◆ Task objective ◆
Please print the entries exactly, omitting each image.

Stored records
┄┄┄┄┄┄┄┄┄┄
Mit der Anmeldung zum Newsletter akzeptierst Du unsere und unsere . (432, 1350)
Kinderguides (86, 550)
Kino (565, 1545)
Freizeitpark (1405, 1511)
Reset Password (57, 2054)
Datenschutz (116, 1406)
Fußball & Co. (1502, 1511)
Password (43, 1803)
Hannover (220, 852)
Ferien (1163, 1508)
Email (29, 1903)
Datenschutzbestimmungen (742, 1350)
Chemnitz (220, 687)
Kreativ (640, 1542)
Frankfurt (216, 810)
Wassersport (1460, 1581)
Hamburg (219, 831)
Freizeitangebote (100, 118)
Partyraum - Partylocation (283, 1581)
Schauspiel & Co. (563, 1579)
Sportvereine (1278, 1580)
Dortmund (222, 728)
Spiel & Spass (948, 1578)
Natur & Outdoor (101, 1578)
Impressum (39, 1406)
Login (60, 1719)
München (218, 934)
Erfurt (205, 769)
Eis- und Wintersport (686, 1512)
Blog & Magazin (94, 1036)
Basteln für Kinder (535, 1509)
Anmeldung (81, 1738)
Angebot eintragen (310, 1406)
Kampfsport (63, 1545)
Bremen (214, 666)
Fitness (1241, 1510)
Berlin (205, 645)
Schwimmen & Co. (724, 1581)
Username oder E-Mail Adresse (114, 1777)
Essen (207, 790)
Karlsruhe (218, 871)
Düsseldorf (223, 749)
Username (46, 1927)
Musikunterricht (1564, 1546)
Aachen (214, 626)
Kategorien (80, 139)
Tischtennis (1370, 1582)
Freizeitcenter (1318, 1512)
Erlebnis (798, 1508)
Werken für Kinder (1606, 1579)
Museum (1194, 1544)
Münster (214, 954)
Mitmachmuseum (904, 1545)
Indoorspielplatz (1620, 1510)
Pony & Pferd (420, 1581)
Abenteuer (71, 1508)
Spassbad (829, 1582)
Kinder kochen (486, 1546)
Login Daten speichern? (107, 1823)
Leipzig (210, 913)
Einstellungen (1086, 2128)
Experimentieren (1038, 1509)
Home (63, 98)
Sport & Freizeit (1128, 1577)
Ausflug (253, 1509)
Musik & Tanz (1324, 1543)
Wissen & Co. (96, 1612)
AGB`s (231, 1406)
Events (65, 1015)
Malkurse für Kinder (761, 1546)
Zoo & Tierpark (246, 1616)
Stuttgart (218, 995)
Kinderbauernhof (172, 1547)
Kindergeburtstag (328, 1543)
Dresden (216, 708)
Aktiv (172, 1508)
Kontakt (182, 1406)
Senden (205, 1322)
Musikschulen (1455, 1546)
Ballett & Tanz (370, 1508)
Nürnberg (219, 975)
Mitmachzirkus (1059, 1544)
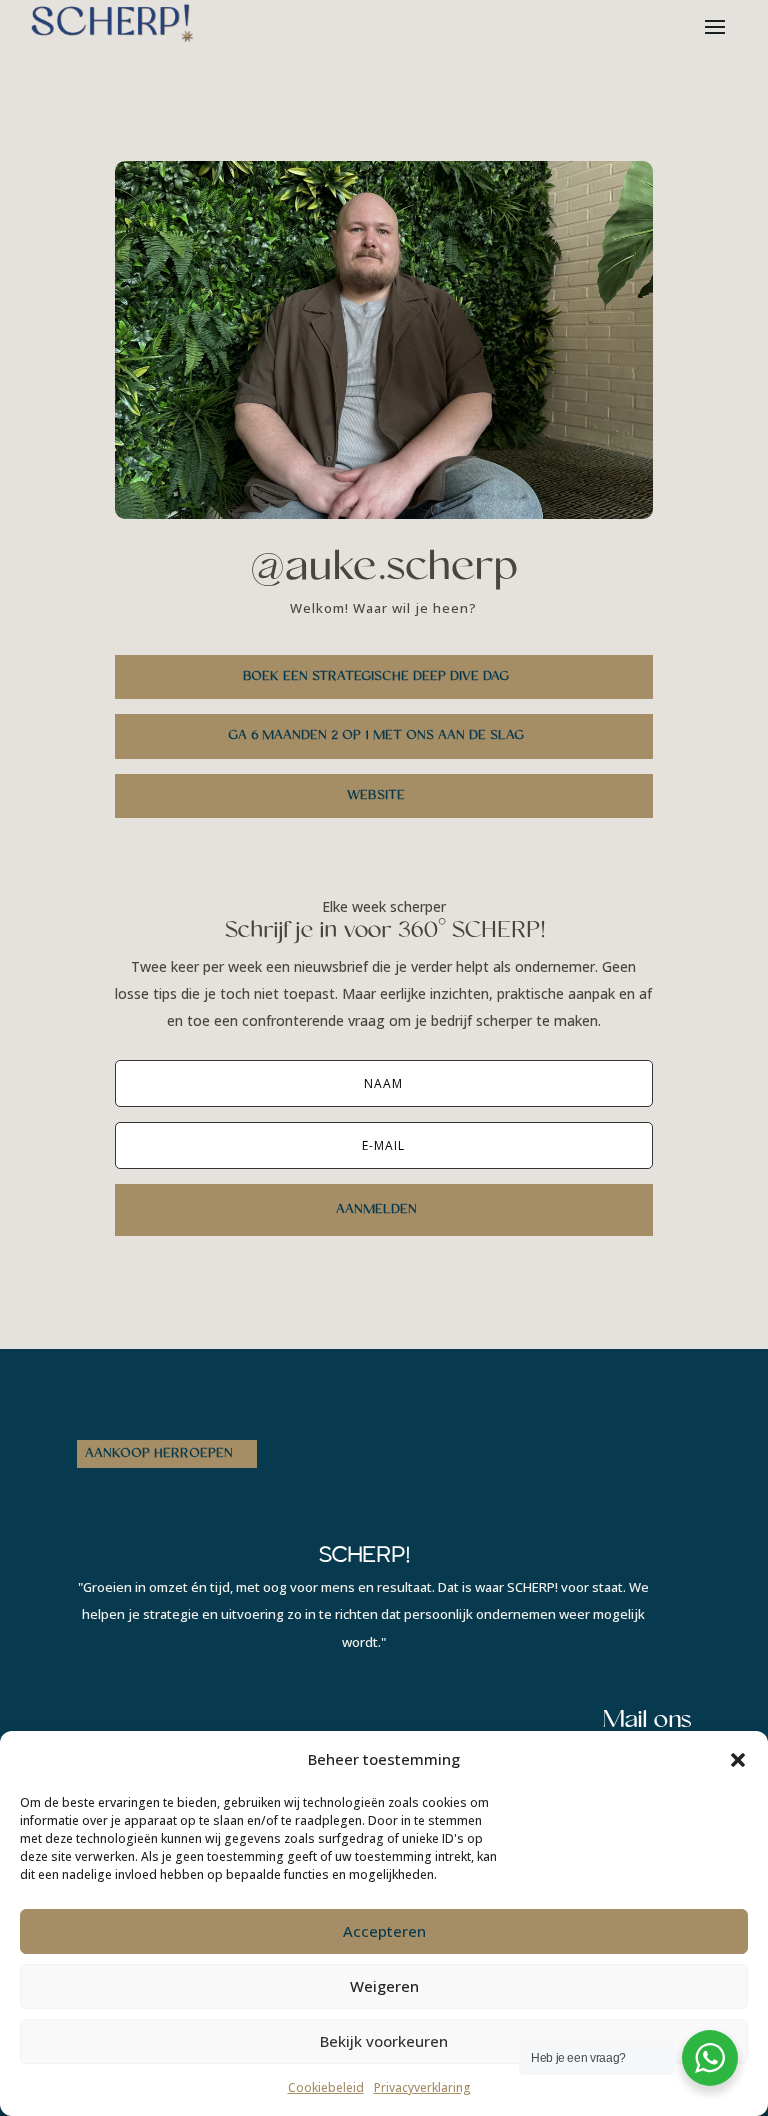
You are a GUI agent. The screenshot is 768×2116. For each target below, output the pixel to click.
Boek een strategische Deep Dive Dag (376, 677)
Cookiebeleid (326, 2087)
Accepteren (384, 1931)
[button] (738, 1760)
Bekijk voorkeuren (384, 2041)
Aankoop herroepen (159, 1454)
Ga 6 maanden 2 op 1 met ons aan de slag (376, 736)
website (376, 796)
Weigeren (384, 1986)
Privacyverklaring (422, 2087)
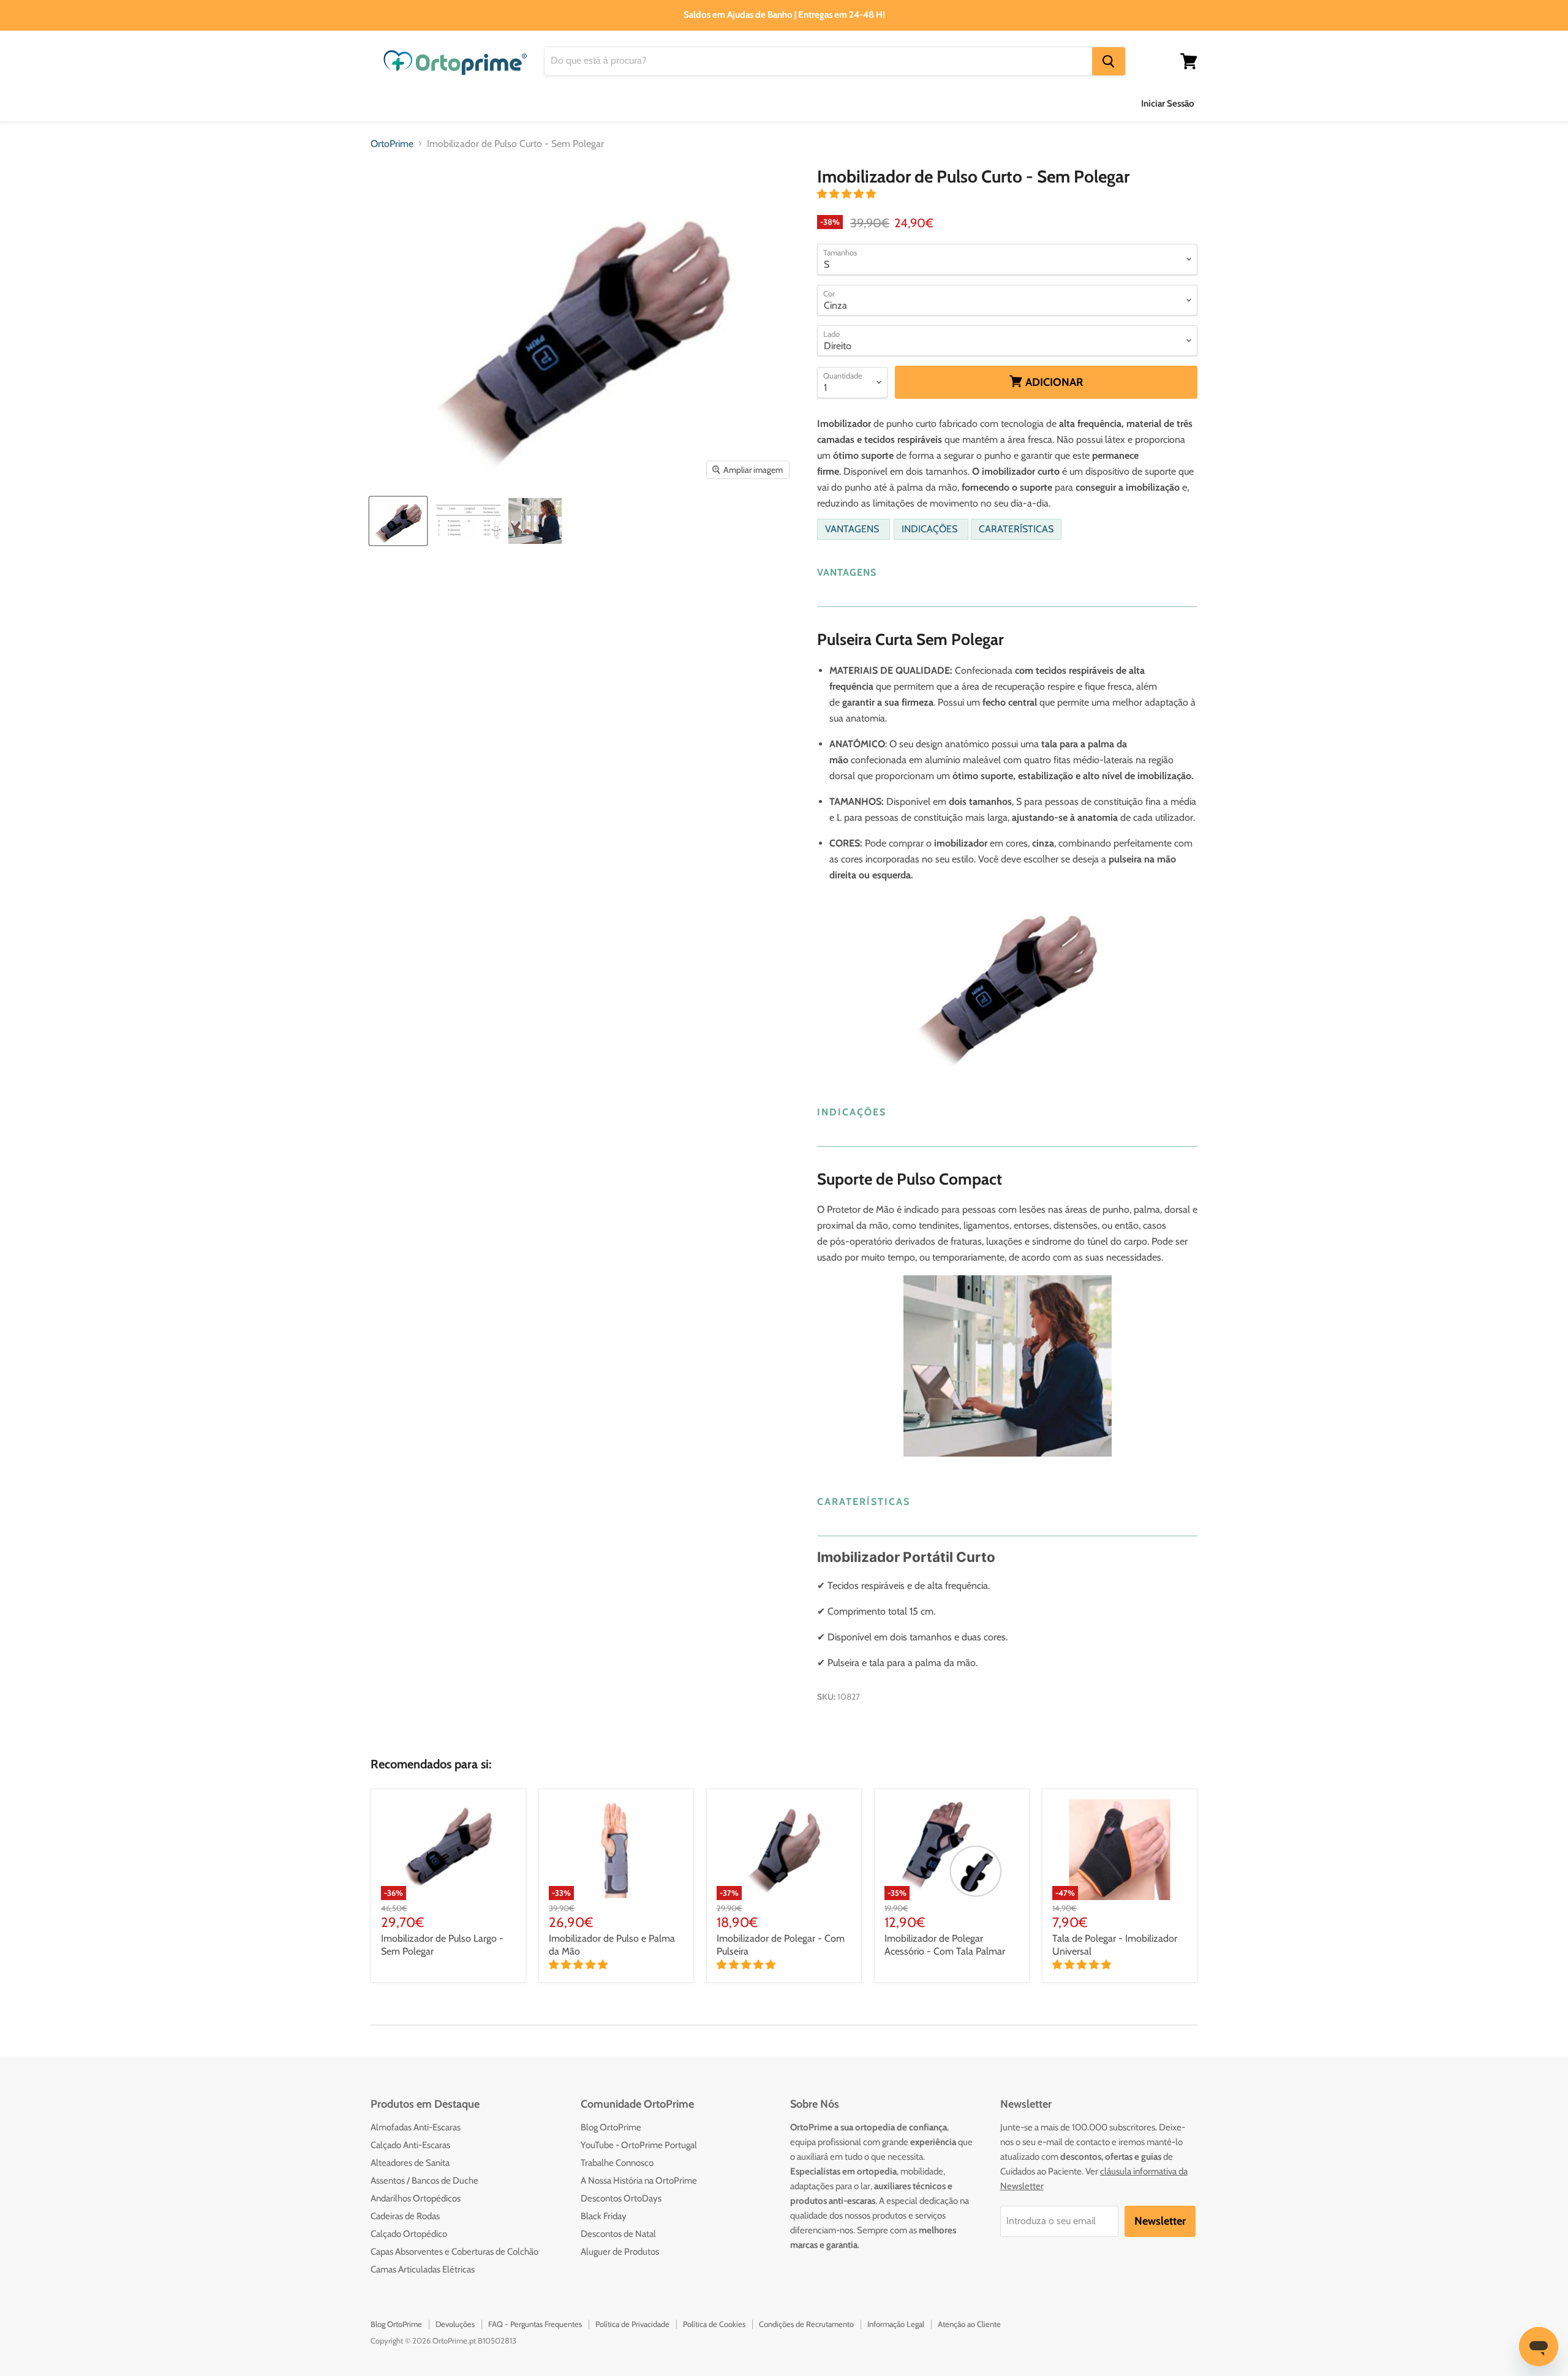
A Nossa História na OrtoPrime (639, 2180)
┄┄┄┄┄┄┄┄┄┄
◆ Response ◆
Mit der Anmeldung zum Newsletter akzeptierst Du unsere und unsere . (432, 1350)
Kinderguides (86, 550)
Kino (565, 1545)
Freizeitpark (1405, 1511)
Reset Password (57, 2054)
Datenschutz (116, 1406)
Fußball & Co. (1502, 1511)
Password (43, 1803)
Hannover (220, 852)
Ferien (1163, 1508)
Email (29, 1903)
Datenschutzbestimmungen (742, 1350)
Chemnitz (220, 687)
Kreativ (640, 1542)
Frankfurt (216, 810)
Wassersport (1460, 1581)
Hamburg (219, 831)
Freizeitangebote (100, 118)
Partyraum - Partylocation (283, 1581)
Schauspiel & Co. (563, 1579)
Sportvereine (1278, 1580)
Dortmund (222, 728)
Spiel & Spass (948, 1578)
Natur & Outdoor (101, 1578)
Impressum (39, 1406)
Login (60, 1719)
München (218, 934)
Erfurt (205, 769)
Eis- und Wintersport (686, 1512)
Blog & Magazin (94, 1036)
Basteln für Kinder (535, 1509)
Anmeldung (81, 1738)
Angebot eintragen (310, 1406)
Kampfsport (63, 1545)
Bremen (214, 666)
Fitness (1241, 1510)
Berlin (205, 645)
Schwimmen & Co. (724, 1581)
Username oder E-Mail Adresse (114, 1777)
Essen (207, 790)
Karlsruhe (218, 871)
Düsseldorf (223, 749)
Username (46, 1927)
Musikunterricht (1564, 1546)
Aachen (214, 626)
Kategorien (80, 139)
Tischtennis (1370, 1582)
Freizeitcenter (1318, 1512)
Erlebnis (798, 1508)
Werken für Kinder (1606, 1579)
Museum (1194, 1544)
Münster (214, 954)
Mitmachmuseum (904, 1545)
Indoorspielplatz (1620, 1510)
Pony & Pferd (420, 1581)
Abenteuer (71, 1508)
Spassbad (829, 1582)
Kinder kochen (486, 1546)
Login Daten speichern? (107, 1823)
Leipzig (210, 913)
Einstellungen (1086, 2128)
Experimentieren (1038, 1509)
Home (63, 98)
Sport & Freizeit (1128, 1577)
Ausflug (253, 1509)
Musik & Tanz (1324, 1543)
Wissen & Co. (96, 1612)
AGB`s (231, 1406)
Events (65, 1015)
Malkurse für Kinder (761, 1546)
Zoo & Tierpark (246, 1616)
Stuttgart (218, 995)
Kinderbauernhof (172, 1547)
Kindergeburtstag (328, 1543)
Dresden (216, 708)
Aktiv (172, 1508)
Kontakt (182, 1406)
Senden (205, 1322)
Musikschulen (1455, 1546)
Ballett & Tanz (370, 1508)
Nürnberg (219, 975)
Mitmachzirkus (1059, 1544)
You are a GUI agent. The screenshot is 768×2116. For each target below, output the pixel to click.
Boek een strategische Deep Dive Dag (376, 677)
Cookiebeleid (326, 2087)
Accepteren (384, 1931)
[button] (738, 1760)
Bekijk voorkeuren (384, 2041)
Aankoop herroepen (159, 1454)
Ga 6 maanden 2 op 1 met ons aan de slag (376, 736)
website (376, 796)
Weigeren (384, 1986)
Privacyverklaring (422, 2087)
A Nossa História na OrtoPrime (639, 2180)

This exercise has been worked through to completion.